### What is required:
Copy the lines below that contain "agent".

### Records supplied:
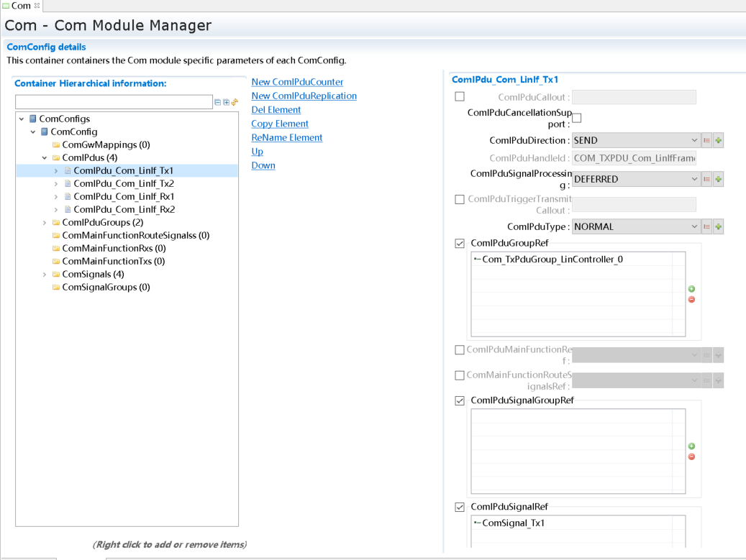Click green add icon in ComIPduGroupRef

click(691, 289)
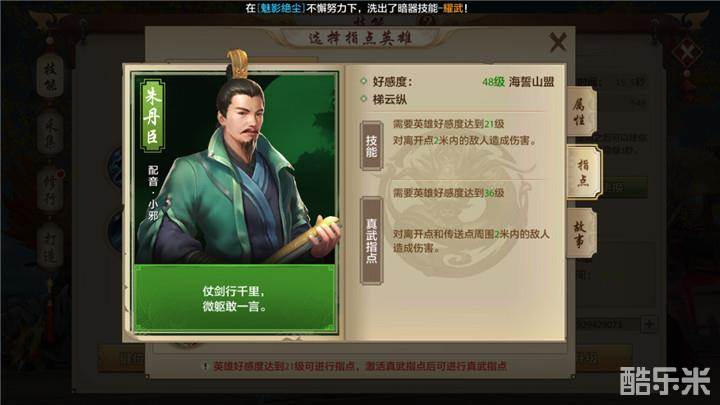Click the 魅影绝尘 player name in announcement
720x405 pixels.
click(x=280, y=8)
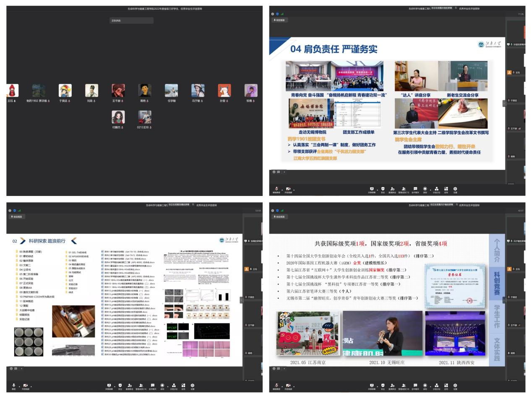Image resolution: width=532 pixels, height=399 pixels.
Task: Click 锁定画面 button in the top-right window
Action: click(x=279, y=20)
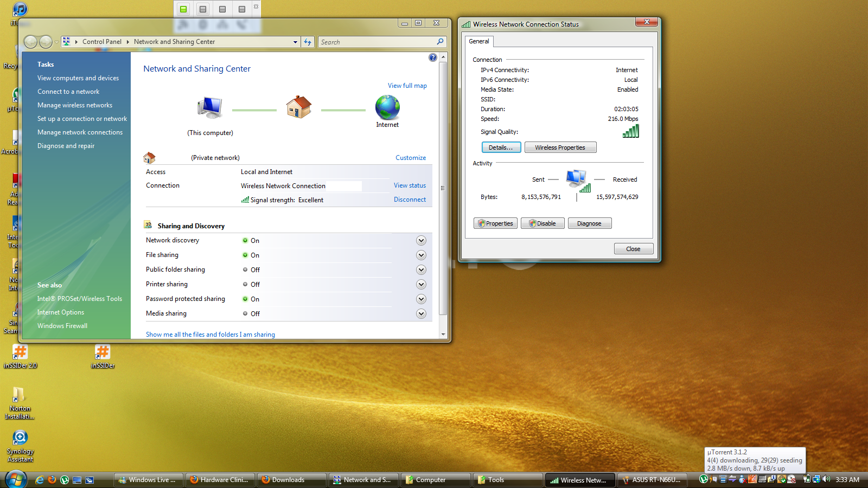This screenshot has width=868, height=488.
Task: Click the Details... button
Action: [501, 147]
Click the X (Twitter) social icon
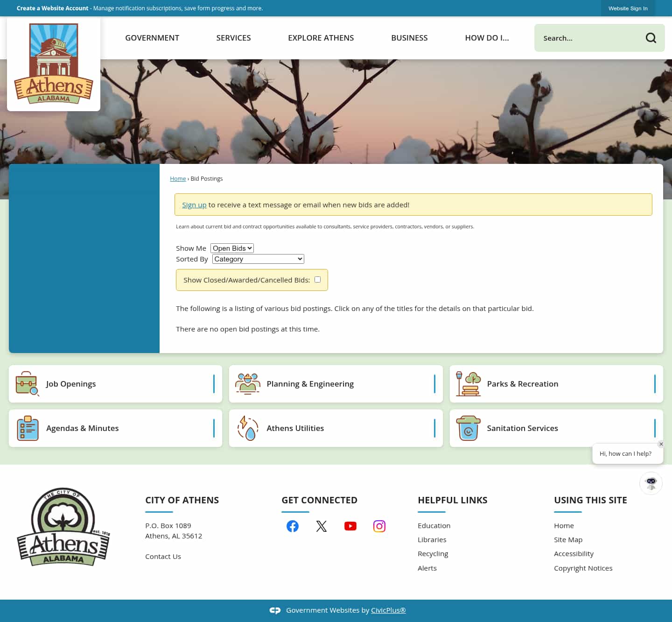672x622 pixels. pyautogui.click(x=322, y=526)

--

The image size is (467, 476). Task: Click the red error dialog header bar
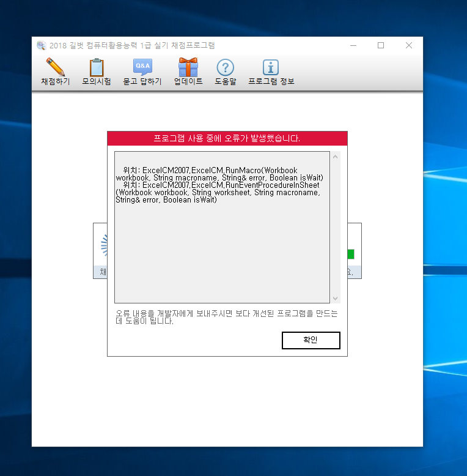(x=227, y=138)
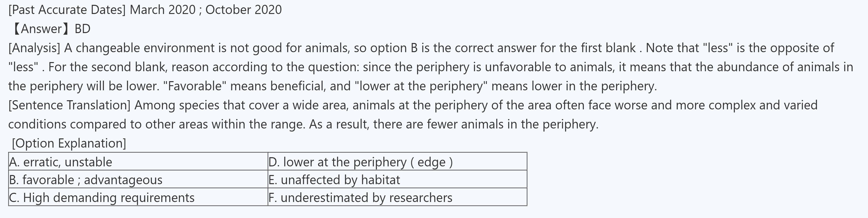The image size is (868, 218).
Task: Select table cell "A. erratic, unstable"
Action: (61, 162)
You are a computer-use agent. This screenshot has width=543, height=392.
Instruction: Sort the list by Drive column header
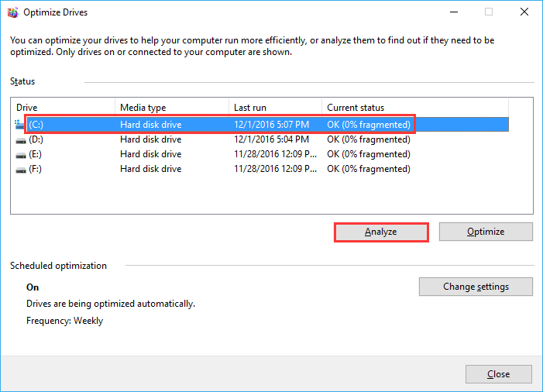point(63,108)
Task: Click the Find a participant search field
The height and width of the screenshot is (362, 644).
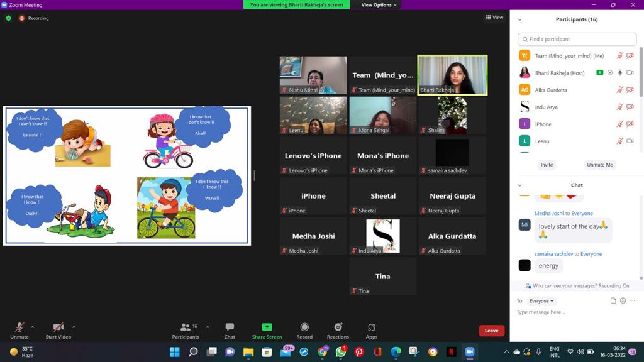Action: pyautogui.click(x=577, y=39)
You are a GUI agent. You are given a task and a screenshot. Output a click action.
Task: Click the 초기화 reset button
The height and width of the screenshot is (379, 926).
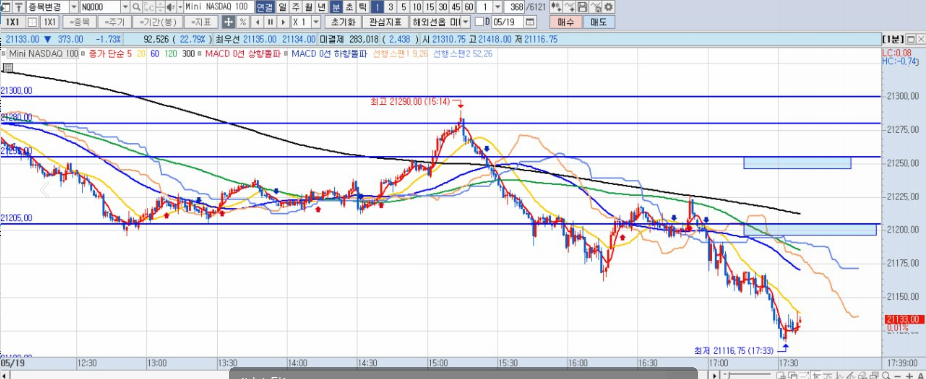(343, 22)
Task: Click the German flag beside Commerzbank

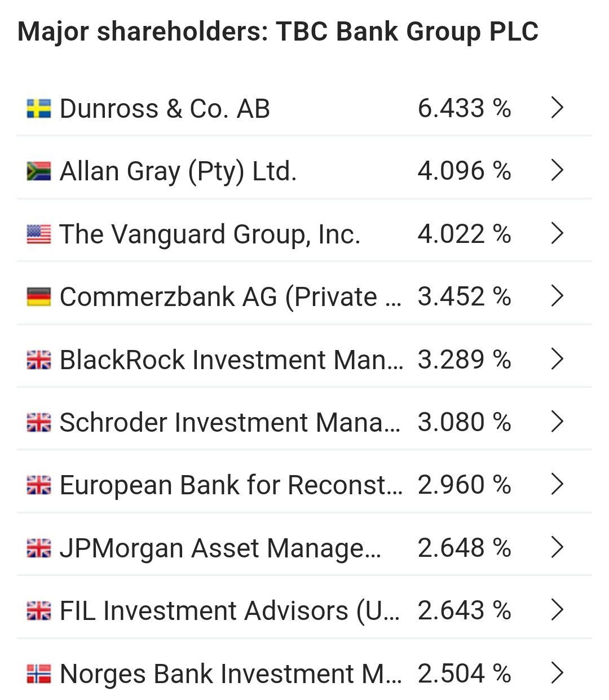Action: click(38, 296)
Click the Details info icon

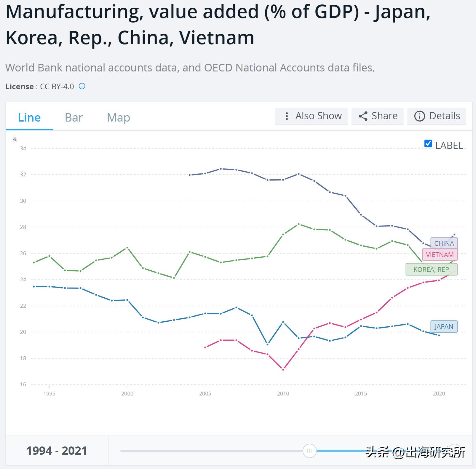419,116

--

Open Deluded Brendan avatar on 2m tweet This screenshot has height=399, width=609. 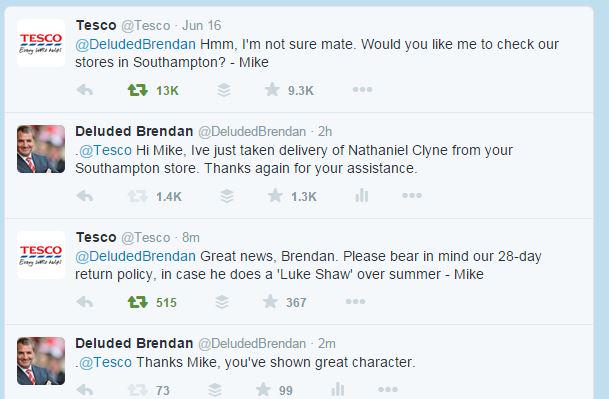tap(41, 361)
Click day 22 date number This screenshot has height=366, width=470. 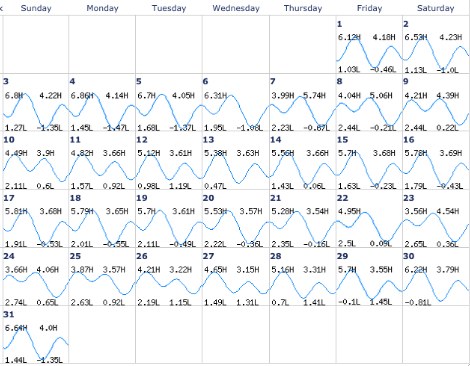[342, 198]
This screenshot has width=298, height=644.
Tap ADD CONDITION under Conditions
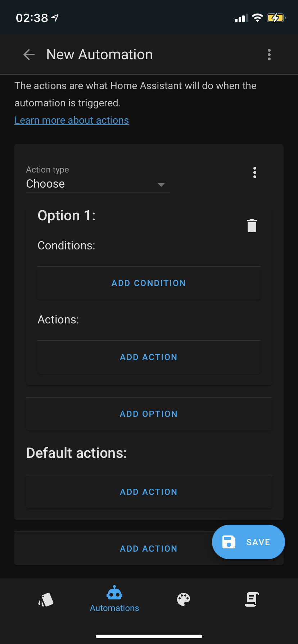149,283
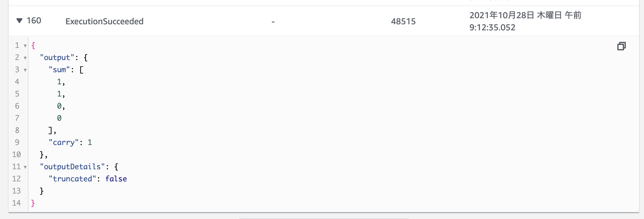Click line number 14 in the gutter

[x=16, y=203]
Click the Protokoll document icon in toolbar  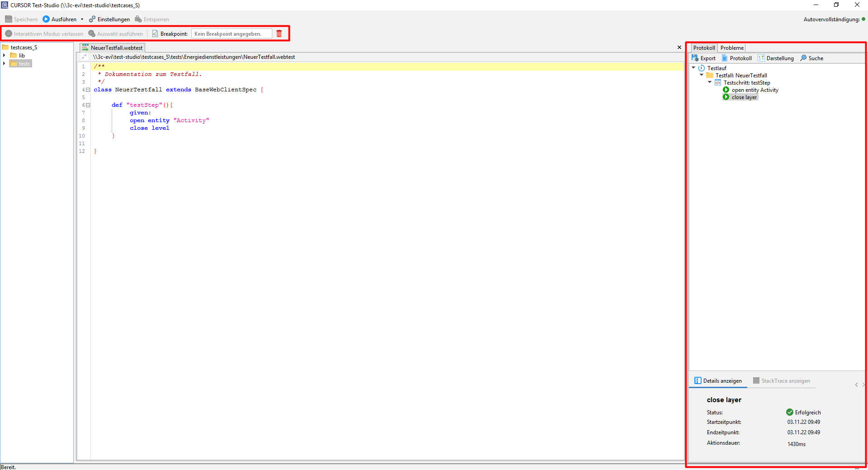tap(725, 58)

### Exercise solution:
You are a computer-use agent. This screenshot has width=543, height=392.
You are a GUI agent. You are given a task and a screenshot. Output a click action.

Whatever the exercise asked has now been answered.